## The Time-Energy Uncertainty Relation

#### September 26, 2021

In quantum mechanics we have an uncertainty relation between position and momentum: $$\Delta q \, \Delta p \ge \frac{\hbar}{2}.$$

Now, as you probably know, time is to energy as position is to momentum, so it's natural to hope for a similar uncertainty relation between time and energy. Something like this: $$\Delta T \, \Delta H \ge \frac{\hbar}{2}.$$

There's an energy operator in quantum mechanics, usually called the Hamiltonian and written $$H$$. But the problem is, there's no 'time operator' in quantum mechanics — at least, not in the usual formalism. This makes people argue a lot about the time-energy uncertainty relation — whether it exists, what it would mean if it did exist, and so on.

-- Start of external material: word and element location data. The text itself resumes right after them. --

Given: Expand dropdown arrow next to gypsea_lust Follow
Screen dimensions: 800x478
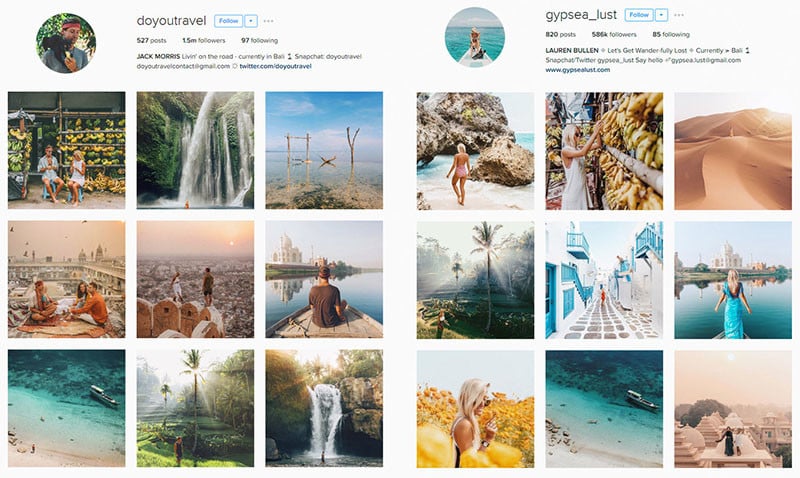Looking at the screenshot, I should [x=661, y=15].
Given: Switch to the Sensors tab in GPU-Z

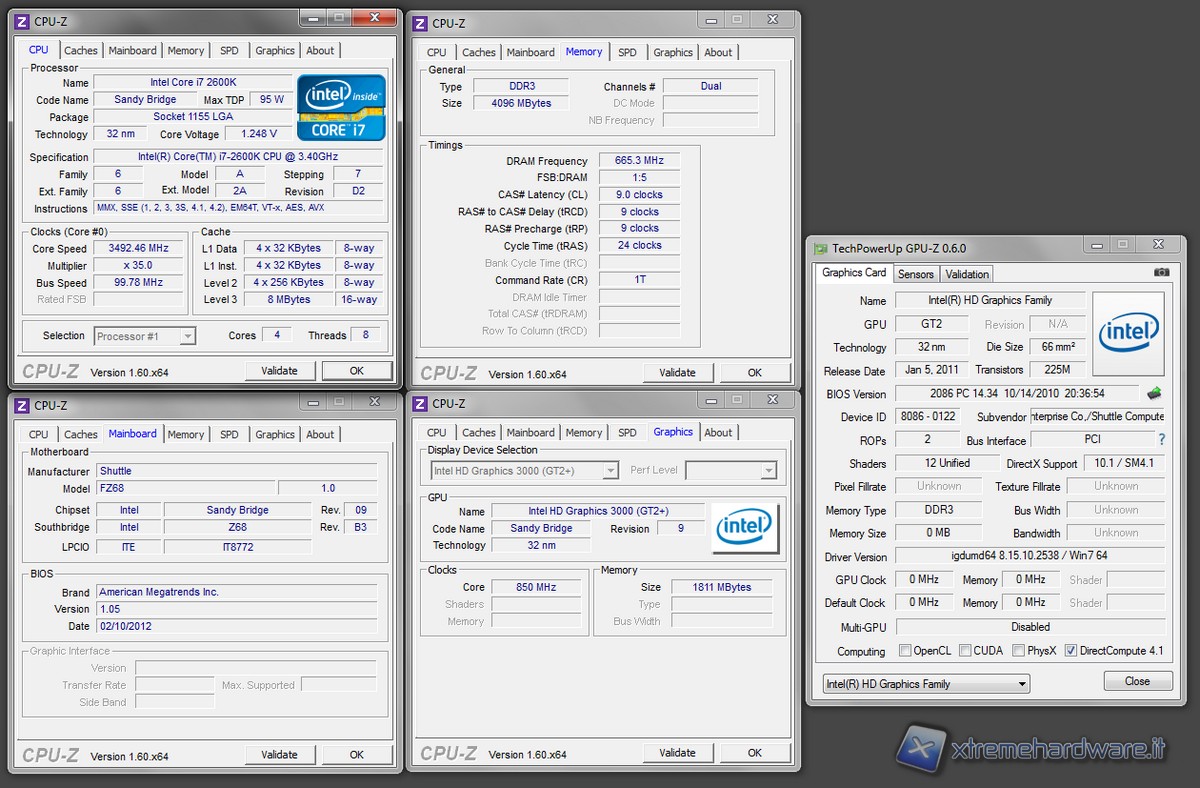Looking at the screenshot, I should [915, 274].
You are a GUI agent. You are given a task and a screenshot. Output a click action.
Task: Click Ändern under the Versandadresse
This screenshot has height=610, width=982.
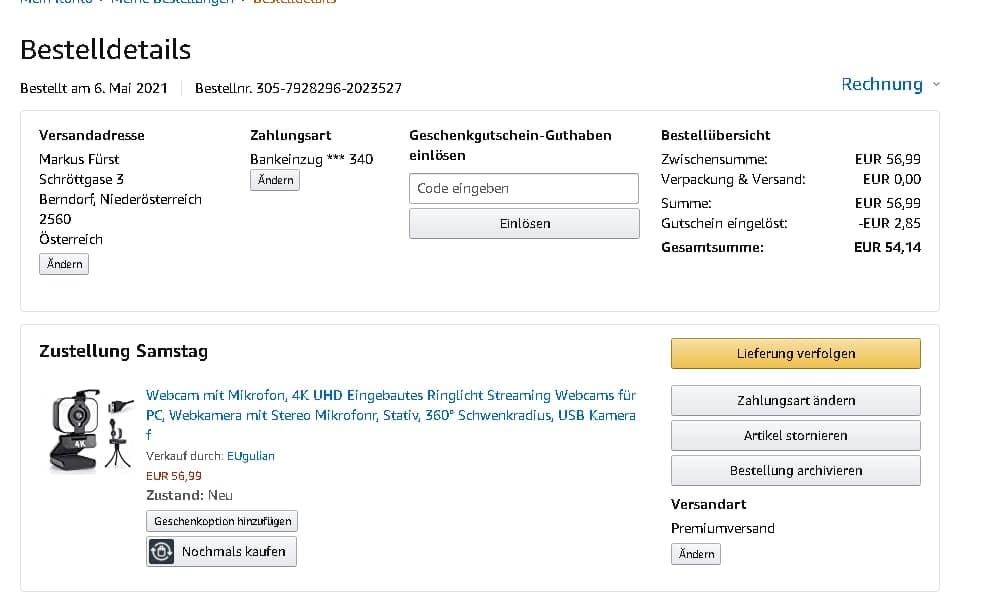tap(64, 264)
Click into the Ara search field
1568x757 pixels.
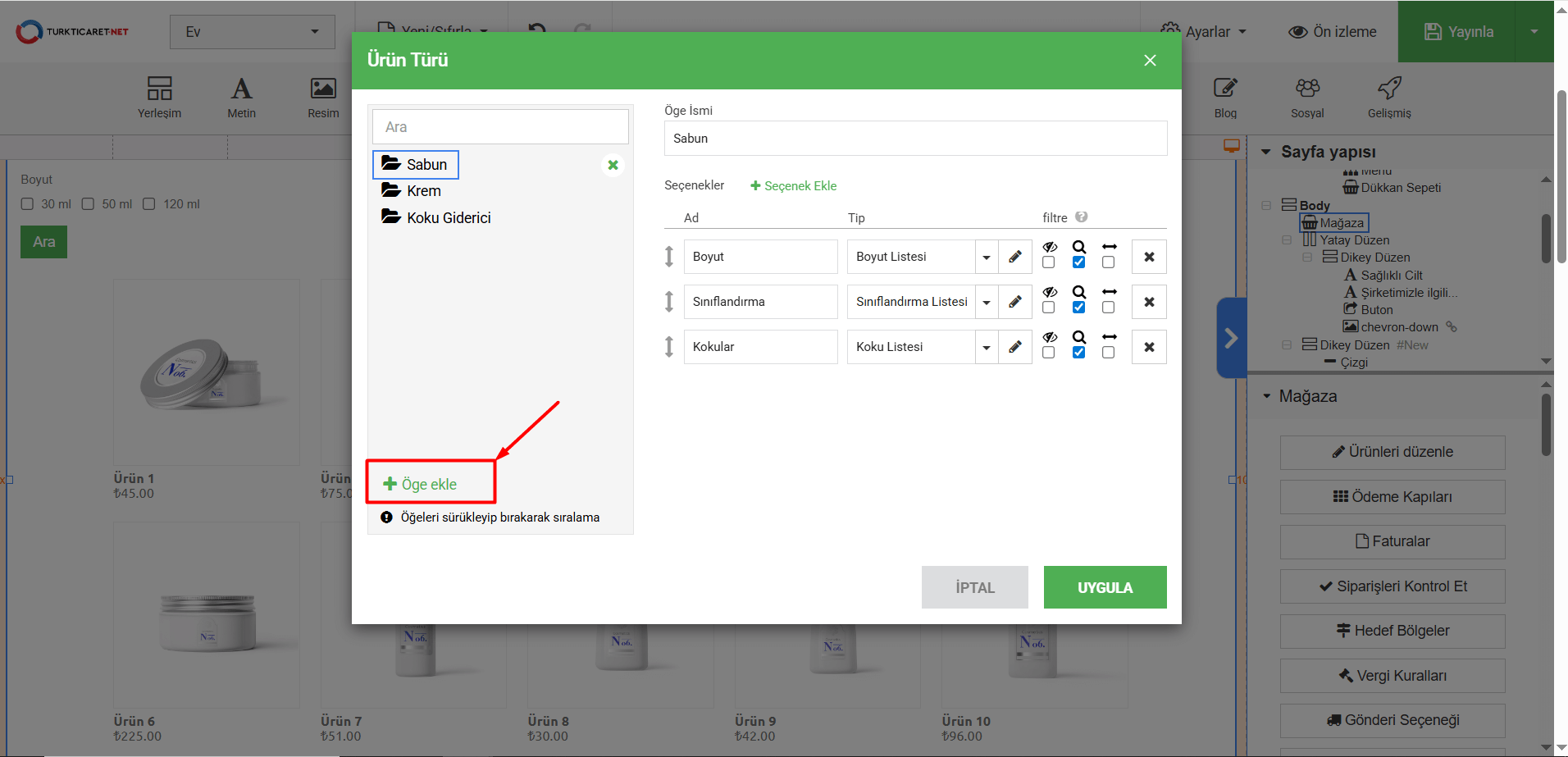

A while back on sci.physics.research, Matthew Donald wrote something interesting about this subject. I'm editing it a little bit here:

Most treatments of the time-energy uncertainty principle point out that you do have to be careful to consider the meaning of $$t$$. $$t$$ isn't an operator in quantum mechanics.

Uncertainty relations are mathematical theorems as well as physical statements so if we begin with a proof we should end up with an exact definition of what we are trying to understand.

There are probably several forms in which the time-energy uncertainty relation can be proved. Here's one (for the full details, see Messiah's Quantum Mechanics Section VIII.13).

Let $$H$$ be the (time-independent) Hamiltonian of some non-relativistic system. Let $$\psi$$ be a wavefunction and let $$A$$ be some other observable. Write

$$\langle A \rangle = \langle \psi, A \psi \rangle$$

for the expectation value of $$A$$ in the state $$\psi$$, and define

$$\Delta A = \sqrt{ \langle \psi, (A - \langle A \rangle)^2 \psi \rangle}.$$

$$\Delta A$$ is the standard deviation of the observable $$A$$ in the state $$\psi$$.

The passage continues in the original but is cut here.